Determine how many lines in the entries below include "Toggle". The reply should be that number and nothing else.

Stored records:
+++
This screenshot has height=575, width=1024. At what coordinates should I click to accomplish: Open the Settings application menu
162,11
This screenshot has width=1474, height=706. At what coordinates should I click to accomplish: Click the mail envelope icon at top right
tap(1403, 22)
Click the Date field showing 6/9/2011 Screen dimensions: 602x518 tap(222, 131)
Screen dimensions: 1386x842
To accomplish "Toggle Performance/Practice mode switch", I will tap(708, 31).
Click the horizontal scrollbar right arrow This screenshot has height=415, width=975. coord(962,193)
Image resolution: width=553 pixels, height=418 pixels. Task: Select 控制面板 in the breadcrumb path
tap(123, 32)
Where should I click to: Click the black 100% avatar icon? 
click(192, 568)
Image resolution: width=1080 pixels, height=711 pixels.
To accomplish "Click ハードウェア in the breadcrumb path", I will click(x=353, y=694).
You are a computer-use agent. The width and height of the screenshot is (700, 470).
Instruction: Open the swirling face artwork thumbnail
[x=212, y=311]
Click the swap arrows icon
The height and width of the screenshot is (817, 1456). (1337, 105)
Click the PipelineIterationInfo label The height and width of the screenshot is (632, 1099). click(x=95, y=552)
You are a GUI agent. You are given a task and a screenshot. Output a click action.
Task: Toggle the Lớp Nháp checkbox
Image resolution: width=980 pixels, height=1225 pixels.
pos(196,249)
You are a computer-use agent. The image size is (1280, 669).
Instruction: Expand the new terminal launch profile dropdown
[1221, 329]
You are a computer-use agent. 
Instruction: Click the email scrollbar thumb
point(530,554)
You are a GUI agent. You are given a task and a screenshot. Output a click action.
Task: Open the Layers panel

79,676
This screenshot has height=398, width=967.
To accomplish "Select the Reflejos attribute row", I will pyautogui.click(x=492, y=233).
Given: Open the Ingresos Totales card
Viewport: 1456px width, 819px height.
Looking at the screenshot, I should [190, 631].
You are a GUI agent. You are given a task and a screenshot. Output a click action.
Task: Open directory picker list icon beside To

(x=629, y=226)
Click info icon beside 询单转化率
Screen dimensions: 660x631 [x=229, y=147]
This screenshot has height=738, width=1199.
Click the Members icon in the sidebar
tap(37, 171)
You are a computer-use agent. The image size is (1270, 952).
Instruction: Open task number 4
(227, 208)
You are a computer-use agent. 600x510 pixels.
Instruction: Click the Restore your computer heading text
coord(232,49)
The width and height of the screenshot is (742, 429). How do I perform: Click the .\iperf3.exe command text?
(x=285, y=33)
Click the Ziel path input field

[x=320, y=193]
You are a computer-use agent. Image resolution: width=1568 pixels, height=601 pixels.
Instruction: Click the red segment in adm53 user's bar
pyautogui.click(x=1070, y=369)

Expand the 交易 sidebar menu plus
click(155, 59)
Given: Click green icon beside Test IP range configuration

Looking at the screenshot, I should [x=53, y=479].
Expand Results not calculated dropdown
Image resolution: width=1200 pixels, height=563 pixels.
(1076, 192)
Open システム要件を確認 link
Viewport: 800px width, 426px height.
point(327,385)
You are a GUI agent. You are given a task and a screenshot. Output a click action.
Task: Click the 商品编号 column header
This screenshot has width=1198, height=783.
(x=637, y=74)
+++
◆ SOLUTION TO THE EXERCISE ◆
2